## Tâches à réaliser
1/ D'après l'extrait sur l'incident du pont Allenby, pourquoi les douaniers demandent-ils à inspecter le véhicule ? Répondez en une à trois phrases.
2/ Résumez en deux phrases l'extrait sur l'incident du pont Allenby.
3/ Rédigez la suite de l'extrait sur l'incident du pont Allenby, en partant de sa dernière phrase.

## Extrait du document
════

Pont Allenby, 3 septembre. Au poste-frontière entre la Jordanie et
Israël, un véhicule avec une plaque d’immatriculation consulaire
s’arrête. Les douaniers s’approchent. Le conducteur, un homme jeune,
présente son passeport français. Pas un titre de voyage diplomatique,
mais de service. Ce qui veut dire qu’il n’est pas un diplomate, mais un
agent de l’État français travaillant à l’étranger. Jusque-là, tout va
bien. Mais par les vitres du véhicule s’échappe une très forte odeur de
tabac. Intrigués, les douaniers demandent à inspecter son véhicule. Il
refuse en arguant de son immunité consulaire et tente de repartir vers
Amman. La police des frontières l’en empêche. À partir de là, tout
s’accélère.
Malgré leur embarras et sur les conseils d’un diplomate israélien qui
passait lui aussi la frontière, les policiers israéliens téléphonent aux
Affaires étrangères à Jérusalem qui contactent l’ambassade de France à
Tel-Aviv, laquelle téléphone au consulat général de France à Jérusalem.
C’est le numéro deux qui décroche - le nouveau consul n’est pas encore
en poste. Il appelle le chauffeur et lui dit d’accepter la fouille. Son
interlocuteur embarrassé lui répond alors que la marchandise qu’il
transporte n’a rien de banal. Le diplomate comprend que l’affaire est
sérieuse. Averti, à Paris, le Quai d’Orsay confirme. Pas question pour
la diplomatie française d’être mêlée à une affaire de contrebande. Le
chauffeur a ordre de coopérer pleinement avec les Israéliens.

════

## Extraits de données
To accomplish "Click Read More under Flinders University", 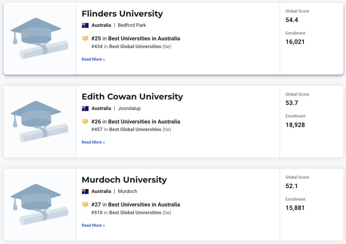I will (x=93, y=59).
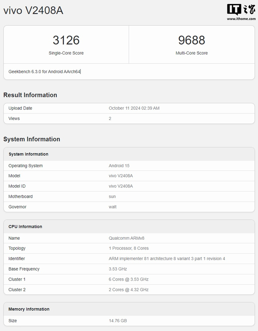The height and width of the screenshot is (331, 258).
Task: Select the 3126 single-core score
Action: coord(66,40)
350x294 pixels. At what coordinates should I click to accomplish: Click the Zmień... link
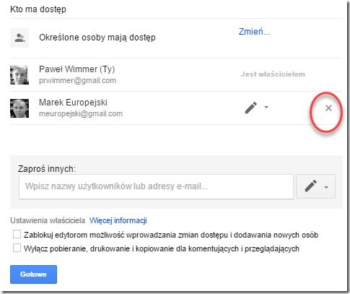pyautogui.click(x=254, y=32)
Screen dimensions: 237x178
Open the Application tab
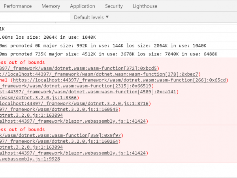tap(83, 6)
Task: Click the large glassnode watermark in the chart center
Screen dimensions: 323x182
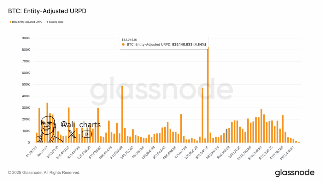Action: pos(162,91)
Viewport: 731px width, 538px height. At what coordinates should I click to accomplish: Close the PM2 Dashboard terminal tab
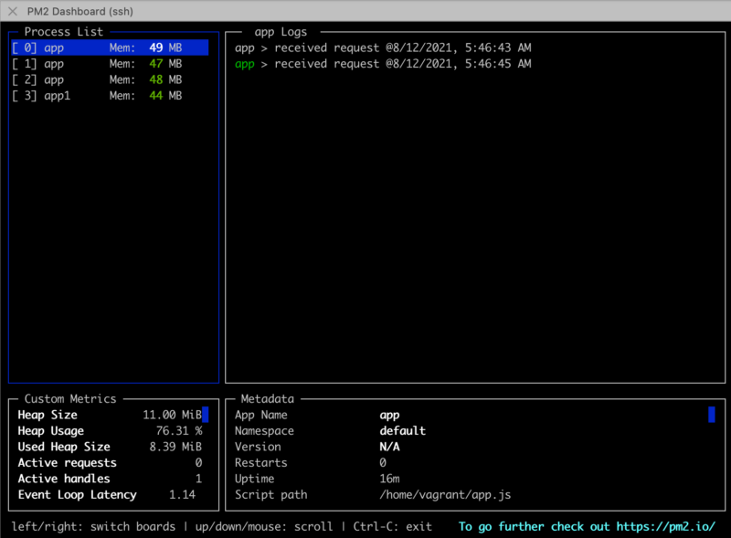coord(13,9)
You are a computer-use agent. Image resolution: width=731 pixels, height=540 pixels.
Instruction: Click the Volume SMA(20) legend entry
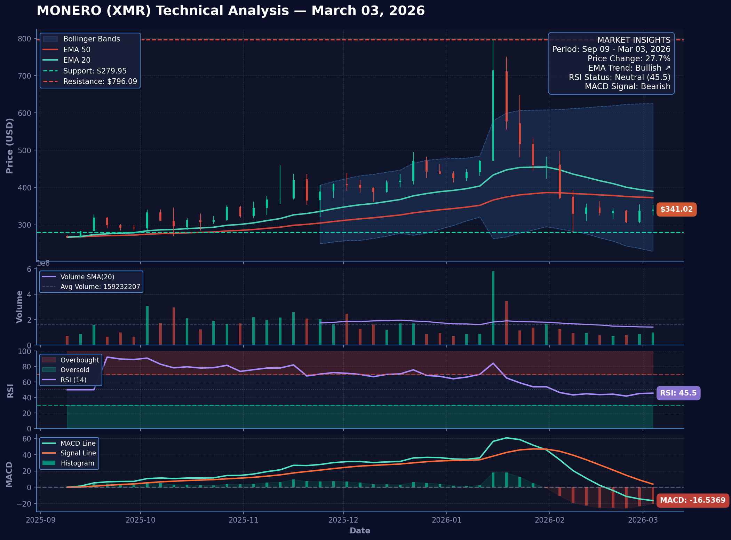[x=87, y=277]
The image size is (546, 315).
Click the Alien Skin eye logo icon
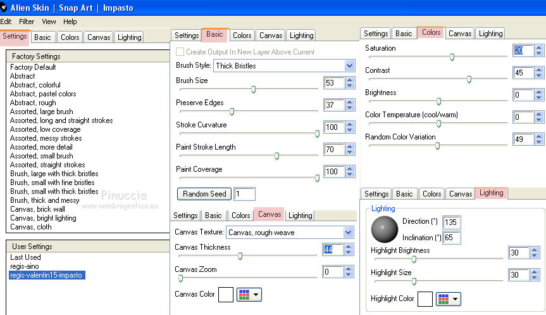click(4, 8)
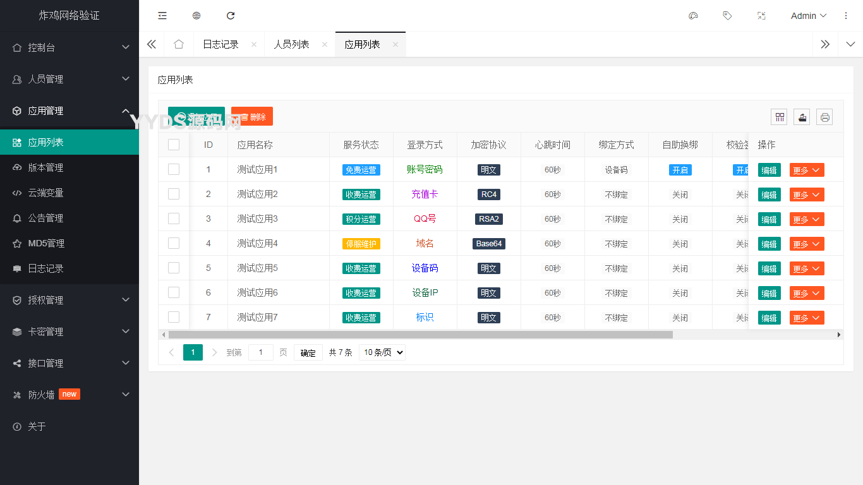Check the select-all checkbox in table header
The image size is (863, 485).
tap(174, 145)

════

## Réponses dans l'ordre
1/ Une très forte odeur de tabac s'échappe par les vitres du véhicule, ce qui intrigue les douaniers. C'est pour cette raison qu'ils demandent à l'inspecter.

2/ Le 3 septembre, au pont Allenby, un agent de l'État français muni d'un passeport de service refuse, au nom de son immunité consulaire, la fouille de son véhicule, d'où s'échappe une forte odeur de tabac, et la police des frontières l'empêche de repartir vers Amman. Alerté par les Affaires étrangères israéliennes via l'ambassade de France à Tel-Aviv, le numéro deux du consulat général à Jérusalem lui dit d'accepter la fouille, puis le Quai d'Orsay confirme et le chauffeur reçoit l'ordre de coopérer pleinement avec les Israéliens.

3/
Et c’est bingo pour les douaniers. Un véritable trésor à peine
dissimulé : 152 kilos d’or en lingots, 500 kilos de tabac, des chèques
pour un montant de 2 millions de dollars, six cents smartphones, ainsi
qu’un certain nombre de pièces de rechange pour auto. C’est la tentative
de contrebande la plus importante jamais découverte à ce
poste-frontière, le plus surveillé de la région.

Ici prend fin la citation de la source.